The week’s best plays: Asking for It and Playboy of the Western World

Louis O’Neill’s Asking for It is revived for the Gaiety, while Playboy crosses the Border


Asking for It
Gaiety Theatre, Dublin. Oct 9-26 7.30pm
Emma O'Donovan, a fifth-year schoolgirl with brittle self-esteem, has become accustomed to seeing herself through a cascade of images: a beauty to be fussed over by a neurotic mother; the "queen bee" of her Cork school; a social media darling and even billboard model. But at a pivotal moment in Louise O'Neill's 2015 novel Asking For It, she doesn't recognise herself in a stream of degrading images, widely shared online. "She is an It," Emma says of the subject, herself, the victim of a gang rape. "She is a thing."

In this gruelling production by Landmark Productions and the Everyman, written by Meadhbh McHugh in collaboration with director Annabelle Comyn, Emma is again startlingly objectified, split between the competing perspectives of small twitching community, the media, online trolls. That fracture informs Comyn's striking production, an unsettling anatomy of rape culture, divided uneasily between the flaring energy of youth, excitingly depicted, and the suffocations of a hypocritical society, which finally swamp and overwhelm the story. "I belong to those other boys, as surely as if they have stamped me with a cattle brand," says Emma, in the end as comprehensively "ruined" as the subject of a Victorian "fallen woman" novel. The idea that victimhood is for ever, though, is also a facet of rape culture: neither O'Neill nor the show are immune to harmful images.

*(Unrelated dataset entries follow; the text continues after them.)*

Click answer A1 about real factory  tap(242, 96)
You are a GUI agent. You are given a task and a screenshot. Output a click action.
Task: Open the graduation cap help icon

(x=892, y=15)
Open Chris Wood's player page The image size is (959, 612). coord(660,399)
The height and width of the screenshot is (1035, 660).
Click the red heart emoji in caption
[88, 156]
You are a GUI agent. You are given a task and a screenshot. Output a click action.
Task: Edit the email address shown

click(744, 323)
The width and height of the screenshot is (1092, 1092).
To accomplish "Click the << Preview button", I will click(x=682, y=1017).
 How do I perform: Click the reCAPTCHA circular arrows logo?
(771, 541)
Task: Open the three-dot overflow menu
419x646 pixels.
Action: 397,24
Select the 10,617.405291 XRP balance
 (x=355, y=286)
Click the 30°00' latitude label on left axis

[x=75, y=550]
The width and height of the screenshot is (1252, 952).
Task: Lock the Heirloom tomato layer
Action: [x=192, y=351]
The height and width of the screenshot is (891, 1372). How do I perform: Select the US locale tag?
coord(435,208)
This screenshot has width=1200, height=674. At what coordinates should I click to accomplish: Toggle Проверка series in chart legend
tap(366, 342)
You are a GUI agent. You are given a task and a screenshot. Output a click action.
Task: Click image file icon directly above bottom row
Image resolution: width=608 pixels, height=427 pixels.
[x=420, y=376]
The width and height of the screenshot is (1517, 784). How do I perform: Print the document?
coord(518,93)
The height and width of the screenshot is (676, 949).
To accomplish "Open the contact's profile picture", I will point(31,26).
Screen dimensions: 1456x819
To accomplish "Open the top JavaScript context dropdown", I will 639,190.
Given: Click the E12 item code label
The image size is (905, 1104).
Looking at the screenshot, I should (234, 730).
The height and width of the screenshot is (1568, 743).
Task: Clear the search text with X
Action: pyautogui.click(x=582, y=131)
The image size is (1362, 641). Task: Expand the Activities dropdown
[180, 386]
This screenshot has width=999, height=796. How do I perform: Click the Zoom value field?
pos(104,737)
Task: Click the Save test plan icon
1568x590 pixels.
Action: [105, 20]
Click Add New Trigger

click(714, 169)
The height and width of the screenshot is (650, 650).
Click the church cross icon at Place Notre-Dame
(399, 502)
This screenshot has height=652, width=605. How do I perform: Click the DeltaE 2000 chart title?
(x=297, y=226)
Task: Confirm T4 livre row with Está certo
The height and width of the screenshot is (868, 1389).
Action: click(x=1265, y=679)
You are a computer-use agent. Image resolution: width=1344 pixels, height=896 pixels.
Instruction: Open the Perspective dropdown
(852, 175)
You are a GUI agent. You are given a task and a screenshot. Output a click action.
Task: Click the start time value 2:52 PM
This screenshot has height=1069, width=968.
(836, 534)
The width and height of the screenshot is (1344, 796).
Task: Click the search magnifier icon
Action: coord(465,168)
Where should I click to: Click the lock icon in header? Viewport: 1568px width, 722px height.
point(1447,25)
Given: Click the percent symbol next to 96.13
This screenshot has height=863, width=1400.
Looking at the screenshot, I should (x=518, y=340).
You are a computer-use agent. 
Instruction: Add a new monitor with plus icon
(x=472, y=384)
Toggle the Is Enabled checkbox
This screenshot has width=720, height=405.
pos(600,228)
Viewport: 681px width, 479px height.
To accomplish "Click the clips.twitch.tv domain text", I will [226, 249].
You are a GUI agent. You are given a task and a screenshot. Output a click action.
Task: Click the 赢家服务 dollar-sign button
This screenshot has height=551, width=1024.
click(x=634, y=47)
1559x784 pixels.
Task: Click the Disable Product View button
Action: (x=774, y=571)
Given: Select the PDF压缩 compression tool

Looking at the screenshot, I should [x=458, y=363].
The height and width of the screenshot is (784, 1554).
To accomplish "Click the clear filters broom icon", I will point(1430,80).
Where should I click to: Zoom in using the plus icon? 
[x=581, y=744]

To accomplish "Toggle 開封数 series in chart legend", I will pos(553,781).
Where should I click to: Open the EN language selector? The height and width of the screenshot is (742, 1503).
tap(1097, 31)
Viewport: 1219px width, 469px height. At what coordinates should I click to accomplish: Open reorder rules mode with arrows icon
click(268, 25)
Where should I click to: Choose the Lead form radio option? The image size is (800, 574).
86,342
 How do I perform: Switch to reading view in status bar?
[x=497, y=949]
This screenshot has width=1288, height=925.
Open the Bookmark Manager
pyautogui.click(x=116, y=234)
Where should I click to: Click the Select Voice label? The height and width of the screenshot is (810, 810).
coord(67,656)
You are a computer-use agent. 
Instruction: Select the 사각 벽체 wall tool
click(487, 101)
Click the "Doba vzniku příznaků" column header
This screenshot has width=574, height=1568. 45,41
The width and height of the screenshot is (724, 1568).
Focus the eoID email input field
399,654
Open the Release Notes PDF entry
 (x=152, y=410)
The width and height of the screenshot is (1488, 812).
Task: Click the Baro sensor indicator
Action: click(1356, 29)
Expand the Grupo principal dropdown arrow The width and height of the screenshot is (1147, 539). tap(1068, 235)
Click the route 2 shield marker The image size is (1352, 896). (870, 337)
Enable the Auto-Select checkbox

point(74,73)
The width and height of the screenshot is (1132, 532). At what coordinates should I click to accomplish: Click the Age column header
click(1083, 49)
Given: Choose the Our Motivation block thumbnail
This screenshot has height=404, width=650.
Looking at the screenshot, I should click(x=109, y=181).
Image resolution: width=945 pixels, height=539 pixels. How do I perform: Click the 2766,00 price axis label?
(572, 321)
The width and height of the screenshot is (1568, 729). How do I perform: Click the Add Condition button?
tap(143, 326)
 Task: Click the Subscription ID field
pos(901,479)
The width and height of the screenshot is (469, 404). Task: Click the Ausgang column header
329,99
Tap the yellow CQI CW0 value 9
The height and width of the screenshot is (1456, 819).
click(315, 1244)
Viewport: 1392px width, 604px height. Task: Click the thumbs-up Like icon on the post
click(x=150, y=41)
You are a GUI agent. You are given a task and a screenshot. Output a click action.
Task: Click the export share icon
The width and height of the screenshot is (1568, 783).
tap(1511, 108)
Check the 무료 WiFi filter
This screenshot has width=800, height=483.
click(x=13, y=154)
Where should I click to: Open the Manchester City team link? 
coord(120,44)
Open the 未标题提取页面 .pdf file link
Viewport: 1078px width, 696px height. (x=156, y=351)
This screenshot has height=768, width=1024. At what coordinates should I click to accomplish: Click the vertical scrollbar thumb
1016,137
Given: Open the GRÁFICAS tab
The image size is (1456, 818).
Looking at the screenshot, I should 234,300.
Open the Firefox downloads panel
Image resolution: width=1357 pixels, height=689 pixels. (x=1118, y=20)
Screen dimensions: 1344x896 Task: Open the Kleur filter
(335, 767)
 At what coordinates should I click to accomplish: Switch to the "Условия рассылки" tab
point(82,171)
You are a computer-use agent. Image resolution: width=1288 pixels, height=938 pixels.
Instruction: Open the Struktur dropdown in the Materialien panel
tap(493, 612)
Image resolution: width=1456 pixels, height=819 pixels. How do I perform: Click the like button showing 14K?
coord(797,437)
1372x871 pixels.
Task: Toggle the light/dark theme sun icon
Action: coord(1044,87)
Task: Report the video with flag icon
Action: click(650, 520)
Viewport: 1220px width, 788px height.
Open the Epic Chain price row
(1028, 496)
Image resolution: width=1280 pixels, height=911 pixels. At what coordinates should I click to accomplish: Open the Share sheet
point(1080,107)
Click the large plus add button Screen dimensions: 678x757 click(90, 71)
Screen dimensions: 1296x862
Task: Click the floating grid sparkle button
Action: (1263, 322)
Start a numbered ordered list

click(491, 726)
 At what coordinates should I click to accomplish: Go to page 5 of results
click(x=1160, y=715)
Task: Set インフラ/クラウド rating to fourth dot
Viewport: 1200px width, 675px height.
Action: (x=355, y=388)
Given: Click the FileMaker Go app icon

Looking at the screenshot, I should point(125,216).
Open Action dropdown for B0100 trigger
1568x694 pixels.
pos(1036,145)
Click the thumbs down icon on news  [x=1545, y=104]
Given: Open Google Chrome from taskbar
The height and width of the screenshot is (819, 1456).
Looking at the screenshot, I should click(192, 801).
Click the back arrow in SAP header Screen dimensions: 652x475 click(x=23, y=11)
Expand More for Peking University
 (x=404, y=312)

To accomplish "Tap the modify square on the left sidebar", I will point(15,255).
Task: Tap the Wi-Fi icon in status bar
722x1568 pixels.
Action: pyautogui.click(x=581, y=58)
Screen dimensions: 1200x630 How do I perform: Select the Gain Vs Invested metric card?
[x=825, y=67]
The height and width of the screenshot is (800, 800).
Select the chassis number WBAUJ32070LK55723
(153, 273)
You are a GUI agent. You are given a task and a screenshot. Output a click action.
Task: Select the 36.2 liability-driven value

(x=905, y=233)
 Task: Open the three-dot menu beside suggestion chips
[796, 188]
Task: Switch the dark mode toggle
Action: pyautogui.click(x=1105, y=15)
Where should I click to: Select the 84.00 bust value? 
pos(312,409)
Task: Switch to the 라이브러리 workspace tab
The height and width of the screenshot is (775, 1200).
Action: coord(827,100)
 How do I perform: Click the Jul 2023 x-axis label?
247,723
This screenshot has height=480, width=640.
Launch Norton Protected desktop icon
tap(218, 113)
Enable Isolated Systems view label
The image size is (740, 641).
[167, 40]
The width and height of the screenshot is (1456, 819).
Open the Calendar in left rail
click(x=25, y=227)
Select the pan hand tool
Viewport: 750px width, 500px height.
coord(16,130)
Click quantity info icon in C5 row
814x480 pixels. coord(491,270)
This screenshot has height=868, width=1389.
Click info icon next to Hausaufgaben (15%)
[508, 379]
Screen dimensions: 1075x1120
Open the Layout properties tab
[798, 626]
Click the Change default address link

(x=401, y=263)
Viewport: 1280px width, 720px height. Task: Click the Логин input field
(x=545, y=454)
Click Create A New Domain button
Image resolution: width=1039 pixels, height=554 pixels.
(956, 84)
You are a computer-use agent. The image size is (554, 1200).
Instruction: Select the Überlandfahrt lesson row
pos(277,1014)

Playboy of the Western World
Lyric Theatre, Belfast. Oct 8-Nov 2 7.30pm (Sat & Sun mat 2.30pm) belfastinternationalartsfestival.com
Christy Mahon, the timid fugitive of The Playboy of the Western World, has finally headed north and so has this cross-border co-production. In the Dublin Theatre Festival and Lyric Theatre's co-production, this leads JM Synge's famous father killer to a Border town bar in 1980s Northern Ireland, making for a freshly unsettling journey. In a comically dismal shebeen – sparse, tobacco stained, peeling – the tedium of unpromising lives is broken by the stranger's tales of violence, which grow to become acts of justified, self-determining struggle. At a time when similar rhetoric is having poisonous effect in the North again, that makes the Playboy's gap between "a gallus story and a dirty deed" more politically charged in director Oonagh Murphy's considered staging.

When even a pre-show announcer nudges at the cognitive dissonance of diverting ideas of violence, asking us to turn off our phones or “I will destroy you”, aggression seems to be all fun and games until someone loses a life. Where Michael Shea’s self-made Christy will eventually be transformed, though, Murphy’s sharpened focus on Synge’s female characters struggles to suggest the same of Eloïse Stevenson’s hardened Pegeen. No longer captive Synge’s prescribed “wild lamentations”, her character seems to finally break out of the play more than her circumstances. If it doesn’t quite ring true, it’s because the skill of the production is to show how even bold attempts at transformation can lead us back where we started.